Work required
Emit the entire listing verbatim.
##########
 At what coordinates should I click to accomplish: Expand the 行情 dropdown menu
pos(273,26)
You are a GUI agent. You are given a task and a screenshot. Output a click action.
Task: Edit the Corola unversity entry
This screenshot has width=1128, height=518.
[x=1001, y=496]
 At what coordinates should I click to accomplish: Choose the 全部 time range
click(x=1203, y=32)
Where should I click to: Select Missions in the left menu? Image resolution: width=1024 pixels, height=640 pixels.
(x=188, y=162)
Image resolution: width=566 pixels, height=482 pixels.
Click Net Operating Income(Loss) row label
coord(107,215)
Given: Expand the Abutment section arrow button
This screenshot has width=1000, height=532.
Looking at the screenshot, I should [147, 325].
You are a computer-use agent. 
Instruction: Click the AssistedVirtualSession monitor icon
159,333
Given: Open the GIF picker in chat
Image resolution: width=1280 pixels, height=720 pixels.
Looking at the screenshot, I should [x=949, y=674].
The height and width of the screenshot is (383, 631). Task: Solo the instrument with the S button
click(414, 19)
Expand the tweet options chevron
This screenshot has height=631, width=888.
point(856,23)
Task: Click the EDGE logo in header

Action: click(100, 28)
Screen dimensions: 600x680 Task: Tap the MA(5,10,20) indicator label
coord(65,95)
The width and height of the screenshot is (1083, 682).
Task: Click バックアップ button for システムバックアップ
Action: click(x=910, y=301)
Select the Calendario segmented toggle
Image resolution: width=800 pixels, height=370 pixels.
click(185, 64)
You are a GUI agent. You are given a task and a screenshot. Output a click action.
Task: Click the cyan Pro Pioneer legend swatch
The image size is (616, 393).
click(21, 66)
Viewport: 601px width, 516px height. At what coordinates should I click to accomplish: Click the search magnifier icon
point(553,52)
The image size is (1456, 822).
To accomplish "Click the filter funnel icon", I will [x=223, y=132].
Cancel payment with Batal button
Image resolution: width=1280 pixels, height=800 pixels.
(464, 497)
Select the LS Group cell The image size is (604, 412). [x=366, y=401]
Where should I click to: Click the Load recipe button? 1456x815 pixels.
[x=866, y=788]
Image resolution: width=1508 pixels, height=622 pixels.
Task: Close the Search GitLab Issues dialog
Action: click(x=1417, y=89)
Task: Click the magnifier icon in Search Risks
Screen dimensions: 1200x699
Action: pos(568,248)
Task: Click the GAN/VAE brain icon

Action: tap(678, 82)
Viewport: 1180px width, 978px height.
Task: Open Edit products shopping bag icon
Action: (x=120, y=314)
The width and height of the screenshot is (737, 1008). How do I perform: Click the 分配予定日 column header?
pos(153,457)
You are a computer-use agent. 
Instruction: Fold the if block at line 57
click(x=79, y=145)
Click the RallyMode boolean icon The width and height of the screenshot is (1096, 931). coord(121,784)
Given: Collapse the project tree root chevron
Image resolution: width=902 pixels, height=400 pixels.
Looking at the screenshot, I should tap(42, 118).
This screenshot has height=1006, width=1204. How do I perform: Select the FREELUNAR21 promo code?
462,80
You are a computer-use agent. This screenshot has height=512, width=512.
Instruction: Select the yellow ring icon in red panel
##########
Written response
 At what coordinates should I click to accomplish: Expand the 行情 dropdown menu
pos(273,26)
You are a GUI agent. You are given a task and a screenshot. Output a click action.
Task: Edit the Corola unversity entry
This screenshot has width=1128, height=518.
[x=1001, y=496]
 At what coordinates should I click to accomplish: Choose the 全部 time range
click(x=1203, y=32)
Where should I click to: Select Missions in the left menu? Image resolution: width=1024 pixels, height=640 pixels.
(x=188, y=162)
Image resolution: width=566 pixels, height=482 pixels.
Click Net Operating Income(Loss) row label
coord(107,215)
Given: Expand the Abutment section arrow button
This screenshot has width=1000, height=532.
Looking at the screenshot, I should [147, 325].
You are a computer-use agent. 
Instruction: Click the AssistedVirtualSession monitor icon
159,333
Given: Open the GIF picker in chat
Image resolution: width=1280 pixels, height=720 pixels.
Looking at the screenshot, I should [x=949, y=674].
The height and width of the screenshot is (383, 631). Task: Solo the instrument with the S button
click(414, 19)
Expand the tweet options chevron
This screenshot has height=631, width=888.
point(856,23)
Task: Click the EDGE logo in header

Action: click(100, 28)
Screen dimensions: 600x680 Task: Tap the MA(5,10,20) indicator label
coord(65,95)
The width and height of the screenshot is (1083, 682).
Task: Click バックアップ button for システムバックアップ
Action: click(x=910, y=301)
Select the Calendario segmented toggle
Image resolution: width=800 pixels, height=370 pixels.
click(185, 64)
You are a GUI agent. You are given a task and a screenshot. Output a click action.
Task: Click the cyan Pro Pioneer legend swatch
The image size is (616, 393).
click(21, 66)
Viewport: 601px width, 516px height. At what coordinates should I click to accomplish: Click the search magnifier icon
point(553,52)
The image size is (1456, 822).
To accomplish "Click the filter funnel icon", I will [x=223, y=132].
Cancel payment with Batal button
Image resolution: width=1280 pixels, height=800 pixels.
(464, 497)
Select the LS Group cell The image size is (604, 412). [x=366, y=401]
Where should I click to: Click the Load recipe button? 1456x815 pixels.
[x=866, y=788]
Image resolution: width=1508 pixels, height=622 pixels.
Task: Close the Search GitLab Issues dialog
Action: click(x=1417, y=89)
Task: Click the magnifier icon in Search Risks
Screen dimensions: 1200x699
Action: pos(568,248)
Task: Click the GAN/VAE brain icon

Action: tap(678, 82)
Viewport: 1180px width, 978px height.
Task: Open Edit products shopping bag icon
Action: (x=120, y=314)
The width and height of the screenshot is (737, 1008). How do I perform: Click the 分配予定日 column header?
pos(153,457)
You are a computer-use agent. 
Instruction: Fold the if block at line 57
click(x=79, y=145)
Click the RallyMode boolean icon The width and height of the screenshot is (1096, 931). coord(121,784)
Given: Collapse the project tree root chevron
Image resolution: width=902 pixels, height=400 pixels.
Looking at the screenshot, I should tap(42, 118).
This screenshot has height=1006, width=1204. How do I perform: Select the FREELUNAR21 promo code?
462,80
You are a computer-use agent. This screenshot has height=512, width=512.
Instruction: Select the yellow ring icon in red panel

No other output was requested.